5

Select the three correct answers (valid declarations).

(a) char a = '\u0061';

(b) char 'a' = 'a';

(c) char \u0061 = 'a';

(d) ch\u0061r a = 'a';

(e) ch'a'r a = 'a';

Answer: (a), (c) and (d)

Book:

A Programmer's Guide to Java SCJP Certification (Third Edition)

Can someone please explain the reason for the option (c) and (d) as the IDE (IntelliJ IDEA) is showing it in red saying:

Cannot resolve symbol 'u0063'

As shown in IntelliJ IDEA

  • 2
    Java allows unicode characters in source code: https://stackoverflow.com/questions/4448180/why-does-java-permit-escaped-unicode-characters-in-the-source-code – rdas Oct 08 '19 at 08:56
  • 3
    Why are (c) and (d) not working for you? What error do you get? – Thilo Oct 08 '19 at 08:56
  • 1
    Java converts the `\u0061` to the character `a`, that makes (c) valid. Since it is allowed and possible as a variable name, it is also allowed and possible in a type name, so `ch\u0061r` is just `char`, which makes (d) valid as well. – deHaar Oct 08 '19 at 08:59
  • 1
    "not working for me" is not very helpful (e.g. do *you* convert Unicode sequences?) If using a (standard) Java compiler this must work, is one of the first operations a compiler has to do. See: [Java Language Specification 3.3. Unicode Escapes](https://docs.oracle.com/javase/specs/jls/se13/html/jls-3.html#jls-3.3) – user85421 Oct 08 '19 at 09:13
  • 1
    I was wrong in saying "not working for me" as I did not compile as the IDE was showing is a 'Cannot resolve symbol'. But it works once compiled. The issue was just that it is not yet supported in IDE. Thanks – Raj Rajeshwar Singh Rathore Oct 08 '19 at 09:30
  • 1
    not true, IDE is not showing that... at least not mine, also works fine with `javac` compiler... maybe some settings or so, but no idea WHICH IDE your are using. – user85421 Oct 08 '19 at 10:06
  • @Carlos - I have updated the IDE name and also attached a screenshot of the code in the question. Thanks for asking. – Raj Rajeshwar Singh Rathore Oct 09 '19 at 04:44
  • 1
    Perfect! I don't use IntelliJ, but it must have an option to set encoding, but I do not think that this would help.
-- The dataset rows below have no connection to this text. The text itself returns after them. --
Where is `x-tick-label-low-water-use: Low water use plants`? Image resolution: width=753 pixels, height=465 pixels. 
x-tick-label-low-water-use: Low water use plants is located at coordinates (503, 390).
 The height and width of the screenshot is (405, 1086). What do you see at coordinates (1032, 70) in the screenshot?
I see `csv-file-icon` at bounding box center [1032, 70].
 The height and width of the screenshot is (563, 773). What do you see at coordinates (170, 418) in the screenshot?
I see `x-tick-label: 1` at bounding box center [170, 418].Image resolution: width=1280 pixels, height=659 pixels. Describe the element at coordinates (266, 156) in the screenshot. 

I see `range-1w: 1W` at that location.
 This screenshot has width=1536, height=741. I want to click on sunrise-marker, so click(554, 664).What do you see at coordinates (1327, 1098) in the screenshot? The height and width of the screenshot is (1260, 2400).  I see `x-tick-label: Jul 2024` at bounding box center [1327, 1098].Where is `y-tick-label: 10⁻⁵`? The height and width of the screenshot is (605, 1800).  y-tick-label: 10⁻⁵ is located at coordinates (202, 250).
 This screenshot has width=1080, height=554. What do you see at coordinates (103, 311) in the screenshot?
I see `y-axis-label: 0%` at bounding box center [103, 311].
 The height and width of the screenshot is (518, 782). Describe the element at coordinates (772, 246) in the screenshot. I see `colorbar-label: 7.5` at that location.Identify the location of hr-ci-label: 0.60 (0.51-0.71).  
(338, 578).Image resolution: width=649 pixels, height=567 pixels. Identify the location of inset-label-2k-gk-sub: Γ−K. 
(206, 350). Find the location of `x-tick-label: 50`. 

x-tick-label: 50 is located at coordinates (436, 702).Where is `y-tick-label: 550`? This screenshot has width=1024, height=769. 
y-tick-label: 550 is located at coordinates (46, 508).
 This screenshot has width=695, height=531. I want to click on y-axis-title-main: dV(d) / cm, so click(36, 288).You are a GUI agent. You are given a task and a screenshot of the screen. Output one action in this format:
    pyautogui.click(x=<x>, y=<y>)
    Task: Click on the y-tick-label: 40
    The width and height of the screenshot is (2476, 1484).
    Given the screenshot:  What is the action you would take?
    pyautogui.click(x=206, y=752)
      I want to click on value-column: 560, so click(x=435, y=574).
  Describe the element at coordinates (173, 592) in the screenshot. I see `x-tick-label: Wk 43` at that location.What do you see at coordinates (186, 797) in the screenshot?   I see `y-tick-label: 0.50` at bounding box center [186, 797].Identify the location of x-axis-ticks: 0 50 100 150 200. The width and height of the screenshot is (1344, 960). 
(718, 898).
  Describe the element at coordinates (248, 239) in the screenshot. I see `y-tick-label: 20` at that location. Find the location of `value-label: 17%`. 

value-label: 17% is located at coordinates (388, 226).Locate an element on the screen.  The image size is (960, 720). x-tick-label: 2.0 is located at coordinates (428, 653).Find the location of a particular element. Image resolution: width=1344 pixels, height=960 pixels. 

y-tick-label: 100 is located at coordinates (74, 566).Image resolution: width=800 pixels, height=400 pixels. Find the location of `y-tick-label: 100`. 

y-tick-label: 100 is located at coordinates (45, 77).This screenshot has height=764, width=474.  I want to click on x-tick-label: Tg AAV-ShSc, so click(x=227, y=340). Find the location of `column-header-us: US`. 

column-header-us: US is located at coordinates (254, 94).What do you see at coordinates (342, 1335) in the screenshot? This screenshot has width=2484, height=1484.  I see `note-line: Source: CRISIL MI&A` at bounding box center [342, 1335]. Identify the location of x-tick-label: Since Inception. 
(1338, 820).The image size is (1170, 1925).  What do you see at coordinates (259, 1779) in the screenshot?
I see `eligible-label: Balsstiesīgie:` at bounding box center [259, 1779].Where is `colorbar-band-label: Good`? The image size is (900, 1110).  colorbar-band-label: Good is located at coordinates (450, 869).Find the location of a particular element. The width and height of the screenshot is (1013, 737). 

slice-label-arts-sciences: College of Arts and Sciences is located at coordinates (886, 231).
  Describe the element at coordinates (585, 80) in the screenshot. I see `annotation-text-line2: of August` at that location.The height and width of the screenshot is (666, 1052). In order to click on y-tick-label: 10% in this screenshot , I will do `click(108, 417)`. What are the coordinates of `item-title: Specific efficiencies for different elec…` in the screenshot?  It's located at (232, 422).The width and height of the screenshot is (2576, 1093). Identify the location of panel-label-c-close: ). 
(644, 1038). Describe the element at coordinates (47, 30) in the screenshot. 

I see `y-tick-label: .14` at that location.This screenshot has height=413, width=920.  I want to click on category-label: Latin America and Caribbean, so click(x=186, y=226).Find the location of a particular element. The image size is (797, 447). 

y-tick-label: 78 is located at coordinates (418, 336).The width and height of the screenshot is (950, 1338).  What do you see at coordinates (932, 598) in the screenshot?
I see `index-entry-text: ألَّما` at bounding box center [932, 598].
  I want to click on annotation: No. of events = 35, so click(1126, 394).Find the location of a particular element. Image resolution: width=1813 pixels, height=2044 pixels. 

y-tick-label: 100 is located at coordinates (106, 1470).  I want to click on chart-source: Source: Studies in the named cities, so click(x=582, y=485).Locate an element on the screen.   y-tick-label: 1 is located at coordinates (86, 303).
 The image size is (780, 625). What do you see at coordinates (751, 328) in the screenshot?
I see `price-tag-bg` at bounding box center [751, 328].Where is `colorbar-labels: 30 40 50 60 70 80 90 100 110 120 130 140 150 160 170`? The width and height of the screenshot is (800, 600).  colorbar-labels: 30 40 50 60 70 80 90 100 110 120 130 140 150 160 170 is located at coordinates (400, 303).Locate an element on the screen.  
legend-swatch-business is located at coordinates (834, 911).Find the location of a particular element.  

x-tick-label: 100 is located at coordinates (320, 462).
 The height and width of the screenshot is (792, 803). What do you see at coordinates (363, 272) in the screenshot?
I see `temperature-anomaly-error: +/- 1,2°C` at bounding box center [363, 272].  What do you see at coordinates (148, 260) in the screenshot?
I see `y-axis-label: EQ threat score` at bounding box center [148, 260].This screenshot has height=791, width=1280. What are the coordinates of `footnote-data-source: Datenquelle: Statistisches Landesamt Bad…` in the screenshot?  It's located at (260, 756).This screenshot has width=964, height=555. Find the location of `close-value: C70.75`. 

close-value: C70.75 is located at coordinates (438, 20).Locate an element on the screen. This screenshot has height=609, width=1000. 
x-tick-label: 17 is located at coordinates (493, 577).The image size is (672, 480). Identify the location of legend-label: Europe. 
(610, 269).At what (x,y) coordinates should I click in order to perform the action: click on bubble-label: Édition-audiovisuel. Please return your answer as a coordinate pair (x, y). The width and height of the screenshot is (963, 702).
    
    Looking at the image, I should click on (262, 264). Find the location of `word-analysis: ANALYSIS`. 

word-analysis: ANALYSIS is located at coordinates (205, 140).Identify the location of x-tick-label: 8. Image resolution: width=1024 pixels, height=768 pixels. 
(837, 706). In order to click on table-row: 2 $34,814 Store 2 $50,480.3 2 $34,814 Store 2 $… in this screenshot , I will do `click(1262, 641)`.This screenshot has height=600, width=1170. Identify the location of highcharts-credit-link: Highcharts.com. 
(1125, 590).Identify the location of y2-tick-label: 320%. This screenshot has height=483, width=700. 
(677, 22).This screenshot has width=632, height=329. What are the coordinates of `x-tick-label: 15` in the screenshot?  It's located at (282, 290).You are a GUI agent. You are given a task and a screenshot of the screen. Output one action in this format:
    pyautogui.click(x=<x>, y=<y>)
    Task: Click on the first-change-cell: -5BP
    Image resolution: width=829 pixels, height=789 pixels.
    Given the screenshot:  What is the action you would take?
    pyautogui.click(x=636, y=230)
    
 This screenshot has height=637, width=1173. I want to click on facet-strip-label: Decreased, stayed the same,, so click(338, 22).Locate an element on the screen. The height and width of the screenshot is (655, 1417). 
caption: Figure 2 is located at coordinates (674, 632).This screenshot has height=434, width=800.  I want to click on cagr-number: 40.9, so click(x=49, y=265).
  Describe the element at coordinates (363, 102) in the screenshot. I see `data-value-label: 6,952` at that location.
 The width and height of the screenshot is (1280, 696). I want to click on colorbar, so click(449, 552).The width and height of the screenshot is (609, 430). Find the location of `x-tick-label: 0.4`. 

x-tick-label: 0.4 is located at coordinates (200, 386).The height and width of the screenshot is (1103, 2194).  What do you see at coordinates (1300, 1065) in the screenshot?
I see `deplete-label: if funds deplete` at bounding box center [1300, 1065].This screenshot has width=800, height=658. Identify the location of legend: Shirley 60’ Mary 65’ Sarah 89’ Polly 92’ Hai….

Maybe some InteliJ users can help, despite it really seems like an bug, eventually search/raise an issue at [JetBrains](https://youtrack.jetbrains.com/issues/IDEA) – user85421 Oct 09 '19 at 06:17
  • 4
    It is a known error (15 years!): [IDEABKL-89](https://youtrack.jetbrains.com/issue/IDEABKL-89) and [IDEA-65898](https://youtrack.jetbrains.com/issue/IDEA-65898) – user85421 Oct 09 '19 at 06:33
  • I wonder this is still not corrected... there are plenty duplicates for that ticket – user85421 Oct 09 '19 at 13:53

2 Answers2

4

The compiler can recognise Unicode escapes and translate them to UTF-16. ch\u0061r will become char which is a valid primitive type. It makes option D correct.

3.3. Unicode Escapes

A compiler for the Java programming language ("Java compiler") first recognizes Unicode escapes in its input, translating the ASCII characters \u followed by four hexadecimal digits to the UTF-16 code unit (§3.1) for the indicated hexadecimal value, and passing all other characters unchanged.

\u0061 will be translated to a which is a valid Java letter that can be used to form an identifier. It makes option C correct.

3.8. Identifiers

An identifier is an unlimited-length sequence of Java letters and Java digits, the first of which must be a Java letter.

Identifier:
    IdentifierChars but not a Keyword or BooleanLiteral or NullLiteral
IdentifierChars:
    JavaLetter {JavaLetterOrDigit}
JavaLetter:
    any Unicode character that is a "Java letter"
JavaLetterOrDigit:
    any Unicode character that is a "Java letter-or-digit"

A "Java letter" is a character for which the method Character.isJavaIdentifierStart(int) returns true.

A "Java letter-or-digit" is a character for which the method Character.isJavaIdentifierPart(int) returns true.

The "Java letters" include uppercase and lowercase ASCII Latin letters A-Z (\u0041-\u005a), and a-z (\u0061-\u007a), and, for historical reasons, the ASCII dollar sign ($, or \u0024) and underscore (_, or \u005f). The dollar sign should be used only in mechanically generated source code or, rarely, to access pre-existing names on legacy systems. The underscore may be used in identifiers formed of two or more characters, but it cannot be used as a one-character identifier due to being a keyword.

Andrew Tobilko
  • 48,120
  • 14
  • 91
  • 142
2

\u0061 means a. You can use \u0061 instead of a, therefore:

char \u0061 = 'a';

is the same as

char a = 'a';

and

ch\u0061r a = 'a';

is the same as

char a = 'a';
Lajos Arpad
  • 64,414
  • 37
  • 100
  • 175